Fig. 3 demonstrates. The "nose" of the beam (where relative amplitude is 1.0) for the G=16 antenna will reach 30 feet above ground at a distance from the tower base for an HAAT of 1,200 feet with 4 degrees of beam-tilt.


The maximum field strength for an ERP of 0 dBK (1 kW) at one mile is 102.8 dB above 1 microvolt/meter. It decreases by 6 dB for each doubling of the path length over line-of-sight paths.

I am assuming that there is a line-of-sight path from the roof of this home to the center of radiation of the transmitting antenna, simply because it is only 3.2 miles from the tall tower.

So we can expect the field strength at 3.2 miles to be about 92.5 dB uV/m for an ERP of 0 dBK. For 30 dBK, the estimated field strength at this distance would be 122.5 dB uV/m. Using the well-known dipole factor, which at 615 MHz is 130.8 dB uV/m

-dBm, the received power would be -8.3 dBm for a resonant-dipole-receiving antenna.

With a a high-gain rooftop antenna, the signal power (dBm) available to the receivers will be about the same as the line loss, plus the signal splitter attenuation is about equal to the gain of a good rooftop antenna over a dipole. The effect of beam-tilt is to increase signal levels for many viewers by up to 14 dB. The effect of maximizing ERP is to increase these signal levels by another 13 dB. By some coincidence, the D/U ratio for adjacent DTV channel interference is now -27 dB.

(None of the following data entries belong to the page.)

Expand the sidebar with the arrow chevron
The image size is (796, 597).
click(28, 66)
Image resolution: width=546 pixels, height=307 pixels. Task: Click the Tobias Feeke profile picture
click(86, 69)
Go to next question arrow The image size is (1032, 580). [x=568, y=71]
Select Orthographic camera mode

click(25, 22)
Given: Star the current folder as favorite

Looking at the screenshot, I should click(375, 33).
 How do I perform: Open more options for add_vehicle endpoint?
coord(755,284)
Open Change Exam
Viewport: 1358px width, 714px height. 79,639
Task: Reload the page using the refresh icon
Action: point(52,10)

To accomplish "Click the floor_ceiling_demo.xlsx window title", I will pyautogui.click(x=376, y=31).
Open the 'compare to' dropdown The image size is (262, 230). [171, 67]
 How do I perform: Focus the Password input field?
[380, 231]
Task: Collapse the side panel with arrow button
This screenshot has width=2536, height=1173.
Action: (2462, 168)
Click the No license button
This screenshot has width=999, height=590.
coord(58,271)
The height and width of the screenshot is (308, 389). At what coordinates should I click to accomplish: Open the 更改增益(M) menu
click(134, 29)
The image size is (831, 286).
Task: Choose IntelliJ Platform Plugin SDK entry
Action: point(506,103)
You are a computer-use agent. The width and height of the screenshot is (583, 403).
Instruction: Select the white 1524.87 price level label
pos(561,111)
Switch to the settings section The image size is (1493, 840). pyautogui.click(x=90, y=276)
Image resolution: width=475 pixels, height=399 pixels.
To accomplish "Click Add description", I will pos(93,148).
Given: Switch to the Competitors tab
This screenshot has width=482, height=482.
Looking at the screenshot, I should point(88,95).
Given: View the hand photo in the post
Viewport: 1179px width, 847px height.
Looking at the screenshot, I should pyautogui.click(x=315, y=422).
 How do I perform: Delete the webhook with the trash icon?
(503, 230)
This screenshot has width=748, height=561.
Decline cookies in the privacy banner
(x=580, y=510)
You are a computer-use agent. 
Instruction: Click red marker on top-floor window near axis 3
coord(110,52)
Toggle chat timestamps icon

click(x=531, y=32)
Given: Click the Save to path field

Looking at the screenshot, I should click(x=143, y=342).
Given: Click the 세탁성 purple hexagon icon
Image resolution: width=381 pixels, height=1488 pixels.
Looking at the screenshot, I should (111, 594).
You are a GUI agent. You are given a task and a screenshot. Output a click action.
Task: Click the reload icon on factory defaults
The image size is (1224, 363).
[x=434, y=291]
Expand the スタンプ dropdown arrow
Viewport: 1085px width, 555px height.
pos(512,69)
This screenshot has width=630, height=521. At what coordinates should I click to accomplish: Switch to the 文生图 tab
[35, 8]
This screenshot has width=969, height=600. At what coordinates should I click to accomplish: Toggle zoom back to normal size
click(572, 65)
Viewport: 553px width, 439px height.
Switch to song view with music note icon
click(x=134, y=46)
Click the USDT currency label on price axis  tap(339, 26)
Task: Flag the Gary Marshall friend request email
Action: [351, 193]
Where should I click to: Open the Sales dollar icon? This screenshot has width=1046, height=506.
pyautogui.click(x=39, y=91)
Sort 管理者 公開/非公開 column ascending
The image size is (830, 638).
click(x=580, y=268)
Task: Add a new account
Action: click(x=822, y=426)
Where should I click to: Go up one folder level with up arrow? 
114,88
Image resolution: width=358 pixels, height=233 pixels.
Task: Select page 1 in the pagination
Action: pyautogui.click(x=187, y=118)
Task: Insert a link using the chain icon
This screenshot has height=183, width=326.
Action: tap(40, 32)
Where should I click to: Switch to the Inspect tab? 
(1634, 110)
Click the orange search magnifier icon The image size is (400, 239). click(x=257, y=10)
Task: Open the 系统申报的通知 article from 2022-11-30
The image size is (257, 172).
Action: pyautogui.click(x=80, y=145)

Consider two stations on adjacent channels sharing the same transmitting antenna, an extreme case of being co-sited One maximizes to 30 dBK with beam-tilt, the other stays with 17 dBK ERP. Their field strengths over a line-of-sight path can now differ by 27 dB.

Note that I've assumed co-siting and the same antenna, both of which tend to reduce signal differences. Without co-siting, the D/U can have a greater range. With different antennas, there will be greater signal-level differences. This is a real problem.

What if there are three stations and the third maximizes, too? Is not the D/U ratio now -30 dB? It sure is for me. But as receiver overload (the real cause of adjacent-channel interference) is a nonlinear process, the intermodulation products (the interference) will go up 6 dB for a 3 dB increase in the undesired signal, not 3 dB. With two undesired signals, their combined effect is somewhat stronger, but this has never been investigated.

These unintended consequences will also apply to undesired signals on UHF taboo channels. At present, there are no D/U limits for DTV-DTV taboo channel signal interference.This column has shown that there is a "disconnect" between the levels of signals that will exist due to maximization and the receiver performance recommended recently as a "voluntary standard."

Designing a receiver front-end to remain linear for multiple signals, each of which may exceed -8 dBm, is no simple matter but then, fitting an HDTV signal into 6 MHz was no simple matter either, but we did it.